How much should you charge for your work? That’s a tough call for any lawyer to make, which is one of the reasons many of us default to a billable-hour system that we know doesn’t really reflect value delivered. So here’s one way to solve that problem: let your client decide how much to pay you.

In case you think that’s ten kinds of crazy, you should know that that’s exactly what UK firm CMS Cameron McKenna is doing. The 300-lawyer firm is making this and similar suggestions the centerpiece of a new marketing campaign that highlights its alternative fee arrangements (AFAs). The firm’s AFA brochure, reproduced by my Edge colleague Gerry Riskin at his blog, is titled: “The future of fees: your road map to value.” It’s a masterpiece of marketing, because it converts the ethereal notion of alternative pricing into innovative, even radical, real-world examples. Here are a few:

  • To an oil major, we offered to match our fee proposal to the oil price, with a cap and collar to limit risk for both parties and to weight our fees to our client’s success.
  • To a potential consumer products occupier, we offered a fixed fee proposal based on rent saved in relation to the successful exercise of tenants’ rights to determine leases of properties.
  • Offsetting our fees through a “services in kind” model with a leading IT provider, i.e., using a barter model.
  • To a major power client, we have offered a one-stop offering for a year for a “no questions asked” fixed price, demonstrating our appetite for sharing risk with clients.
  • With an experienced purchaser of legal services, we were able to agree to a “pay us what you think the work was worth” structure.
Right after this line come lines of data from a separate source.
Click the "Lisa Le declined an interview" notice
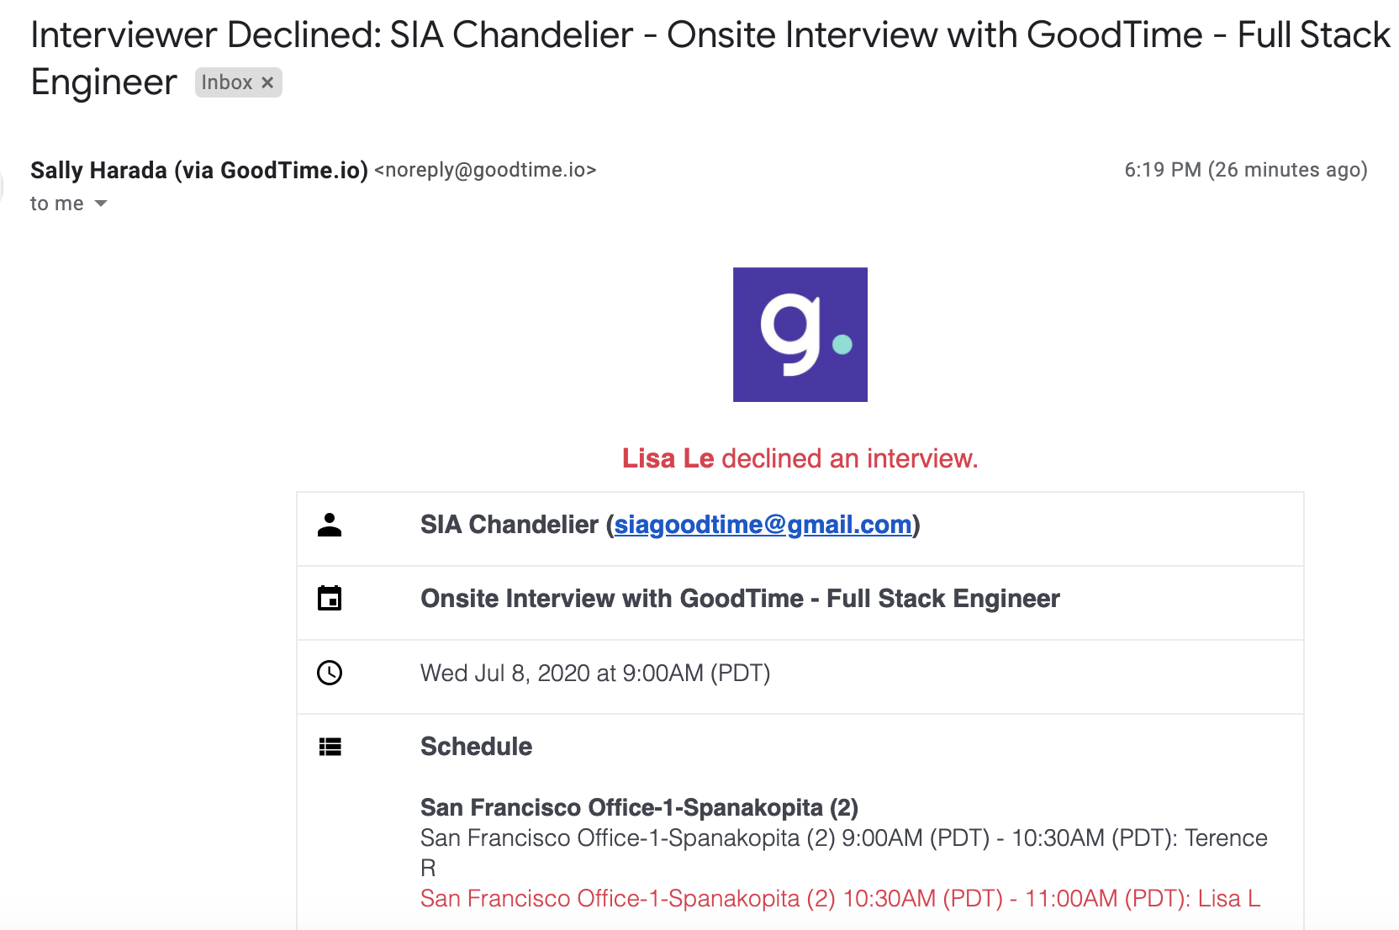Image resolution: width=1399 pixels, height=930 pixels. (800, 458)
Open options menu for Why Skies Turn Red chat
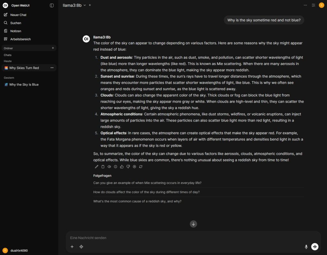Viewport: 327px width, 255px height. (51, 68)

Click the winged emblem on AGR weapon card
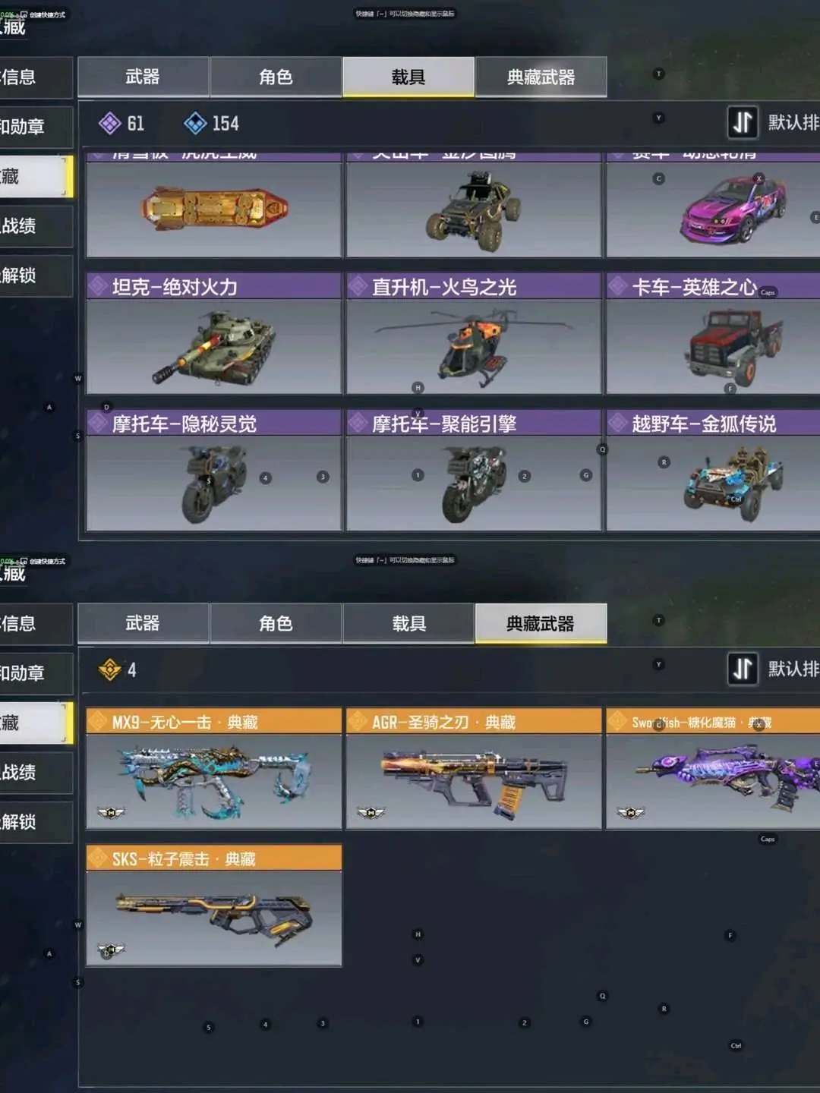(371, 813)
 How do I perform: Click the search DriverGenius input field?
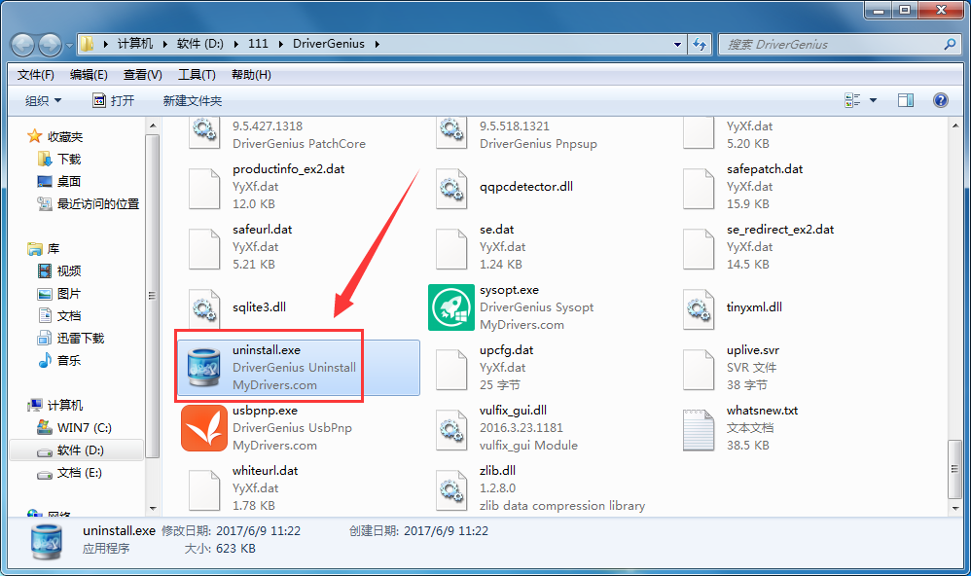coord(832,44)
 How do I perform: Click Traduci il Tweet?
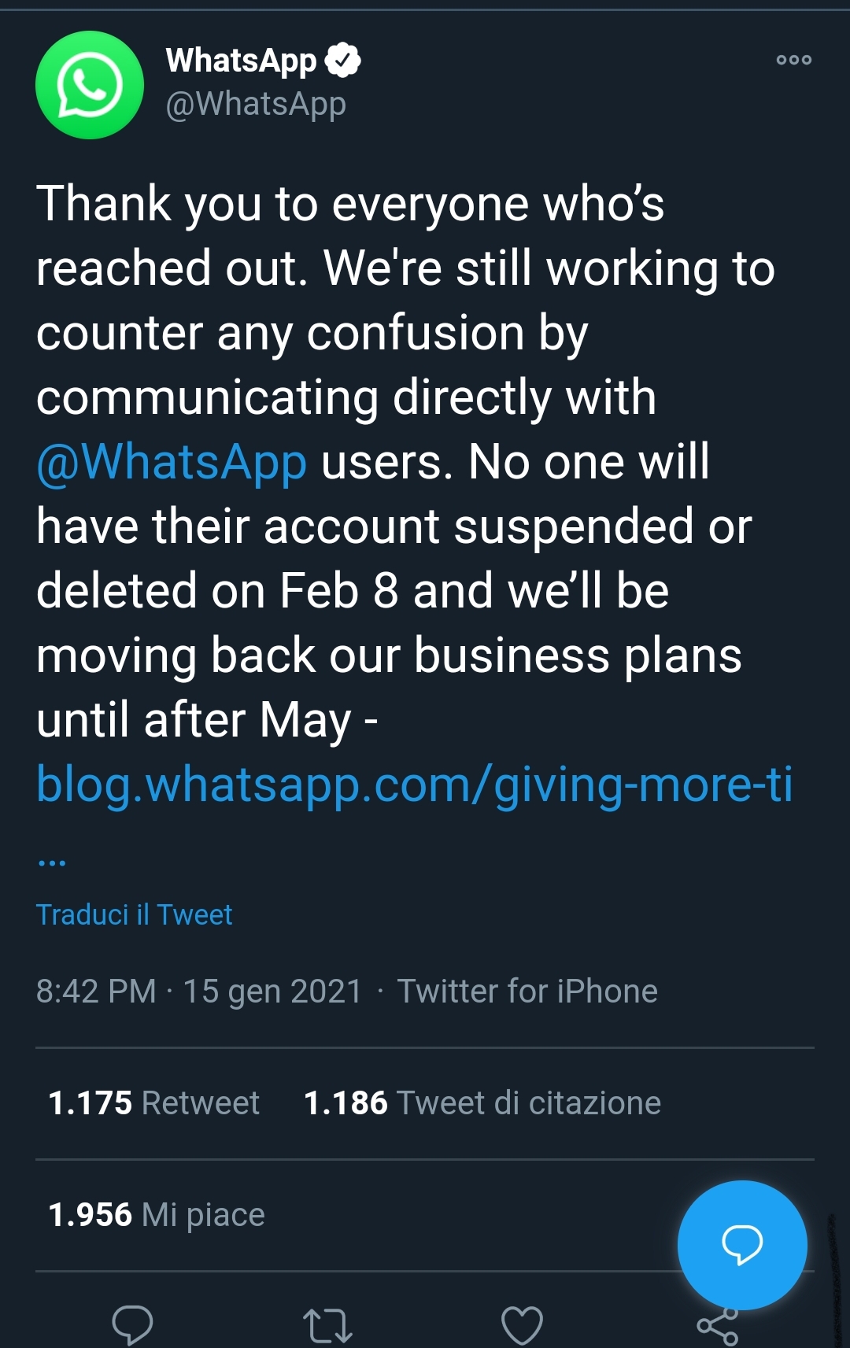click(135, 914)
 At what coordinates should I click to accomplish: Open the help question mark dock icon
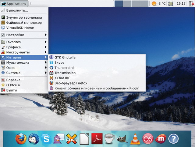[173, 139]
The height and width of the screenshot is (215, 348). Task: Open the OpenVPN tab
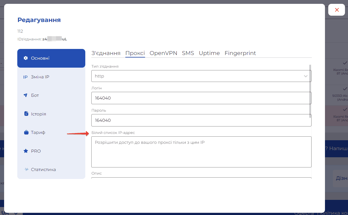point(163,53)
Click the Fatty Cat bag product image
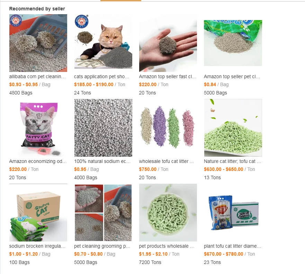 tap(38, 128)
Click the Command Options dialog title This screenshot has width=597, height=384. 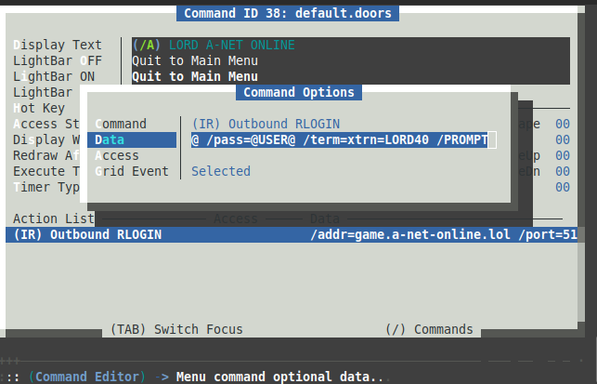(299, 92)
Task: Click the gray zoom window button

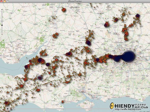Action: [8, 1]
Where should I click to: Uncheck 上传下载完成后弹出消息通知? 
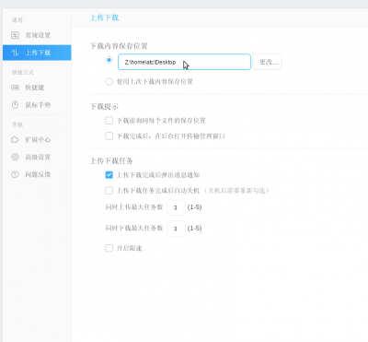pos(109,175)
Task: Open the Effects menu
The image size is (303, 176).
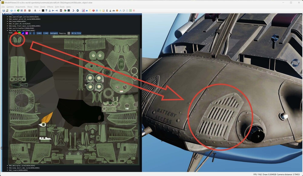Action: coord(50,6)
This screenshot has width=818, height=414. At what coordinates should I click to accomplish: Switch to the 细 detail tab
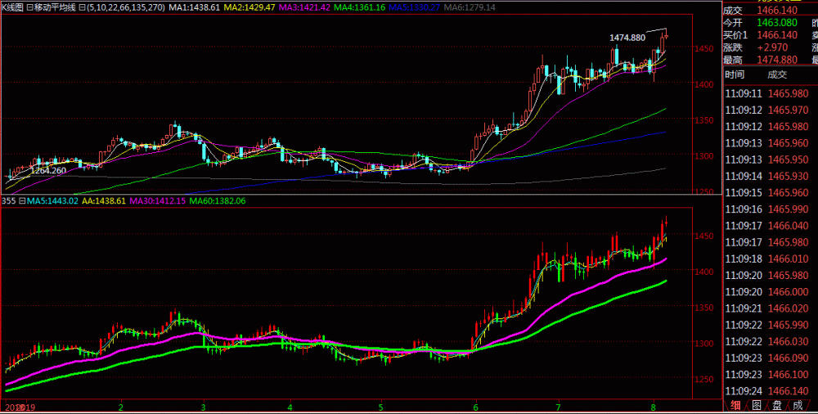735,405
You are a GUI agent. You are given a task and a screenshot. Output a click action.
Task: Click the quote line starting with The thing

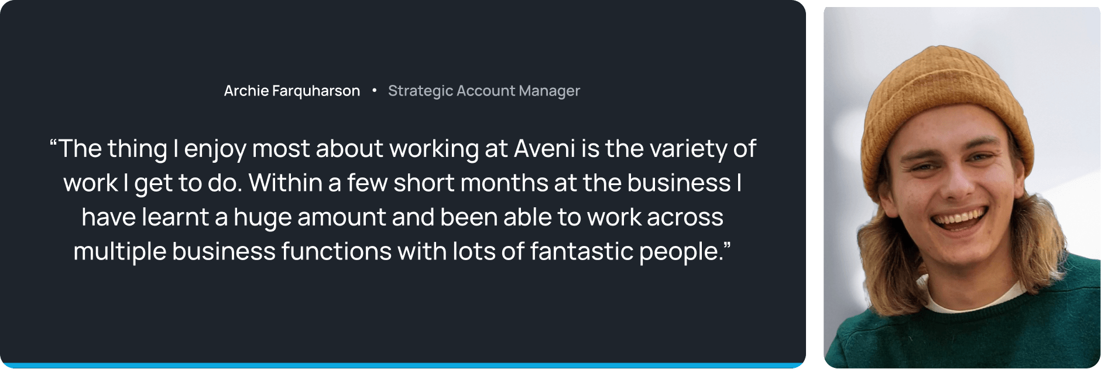(403, 149)
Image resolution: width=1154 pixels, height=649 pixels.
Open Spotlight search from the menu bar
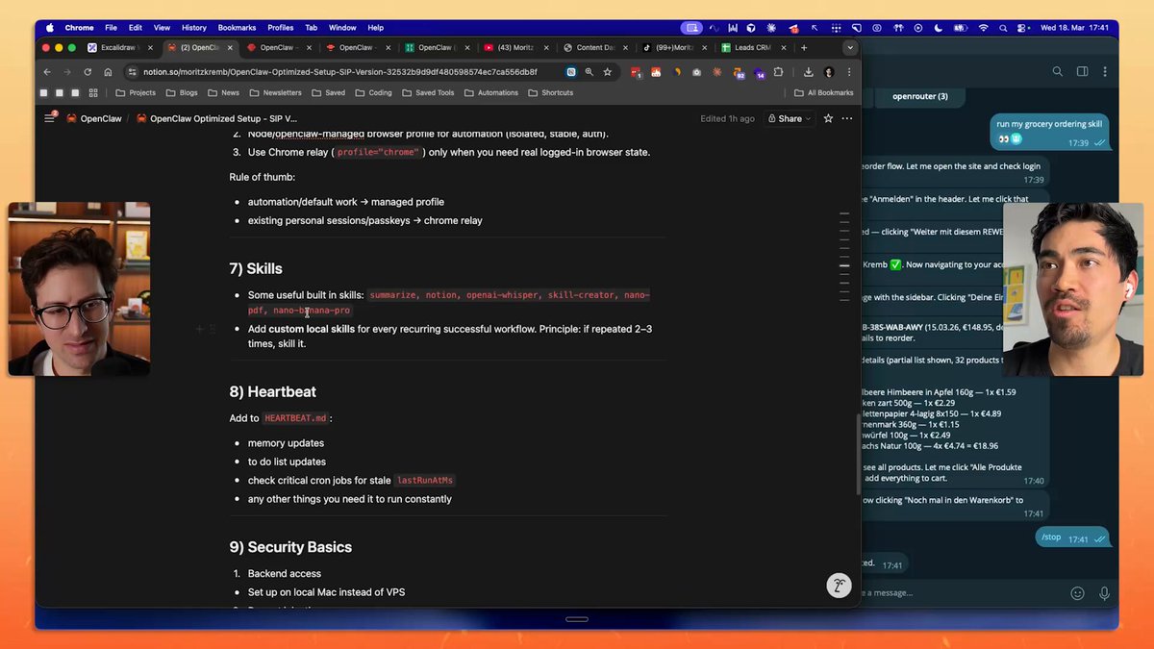click(x=1003, y=28)
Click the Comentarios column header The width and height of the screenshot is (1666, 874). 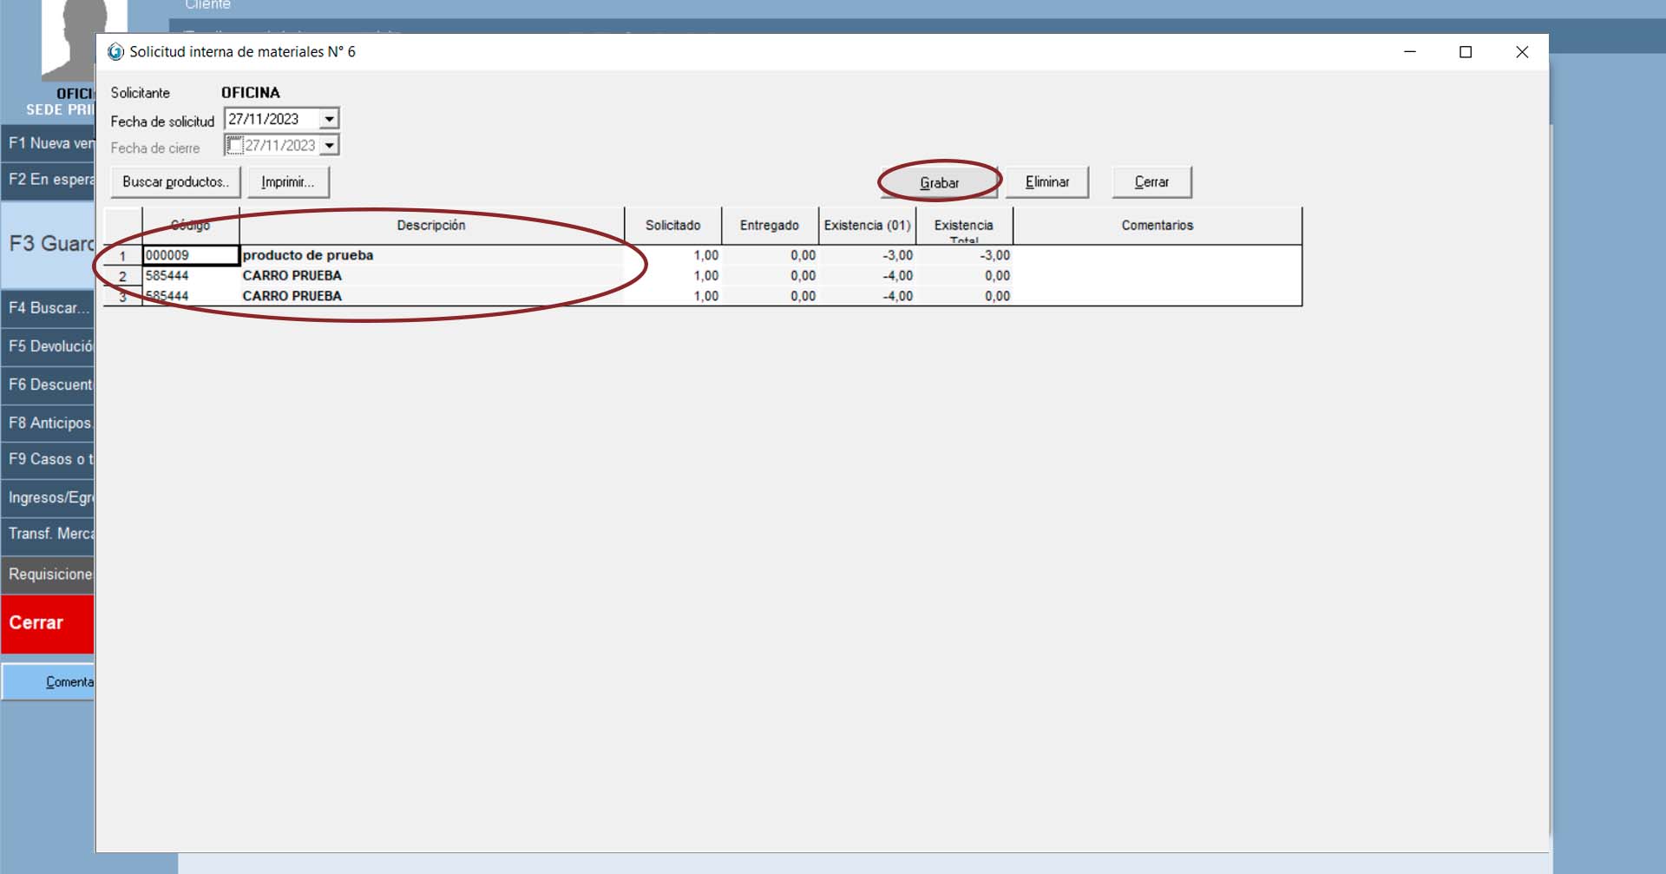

Out of all these examples, I think my favourite is the proposal to match an energy company’s legal fees to the price of oil. It’s great for three reasons: (1) it shows the firm’s willingness to take on risk on a critical subject like fees, (2) it demonstrates that the firm knows and cares about the industry realities that affect the client’s fortunes, and (3) it’s easy and entertaining to explain to the CEO or board of directors. The fees tied to rental savings in the second example is another good illustration.

But the offer that has generated the most headlines and buzz is to let the client pay what the client thinks is fair. It’s not really novel: several years ago, Summit Law Group in Seattle introduced a value adjustment line at the bottom of each bill, inviting clients to subtract from (or add to) the submitted amount based on their satisfaction with the service. Valorem Law in Chicago has taken the same approach; the offer to subtract has hardly ever been taken up by either firm’s clients. What it’s really about is giving clients the power to have the final word on the price of services.

As you might expect, however, the media and industry commentary to the “pay what you want” option has dripped with sarcasm. One comment on the online article:

“I am the CEO of a large Fortune company contemplating a hostile takeover of a major Chinese rival. Our combined market cap is around USD80bn. Can you handle the M&A work, plus any associated merger filings and regulatory issues? I’ll give you a fiver and a bag of revels.

(Actually, that’s pretty good.) There’s a general sense out there that a firm that makes an offer like this must be mad, desperate, or both.

I think that’s the wrong conclusion to draw. Notice that the offer qualifies the type of client to which it was made: “an experienced purchaser of legal services.” That’s code for a large corporate or institutional client with which the firm has had previous dealings, perhaps extensive. In real terms, what that translates into is: you’re a client whom we trust. We trust that you’re not going to pay us ten cents on the dollar. We trust that you won’t betray the trust we’re bestowing on you with this offer. That’s a powerful and positive message Camerons is sending to the marketplace.

The standard lawyer reaction, to mock ideas like this, reveals how difficult we find it to accept the place of trust in the lawyer-client relationship. Many of us are afraid of professional trust, and some of us, sadly, don’t even understand what it is. But as I and many wiser minds have said time and again, trust is at the core of any successful client interaction. Law firms whose clients trust them find everything easier, from delivering work to pricing services to collecting bills. Firms that have failed, or haven’t tried, to earn clients’ trust, find everything much more difficult and struggle to understand why.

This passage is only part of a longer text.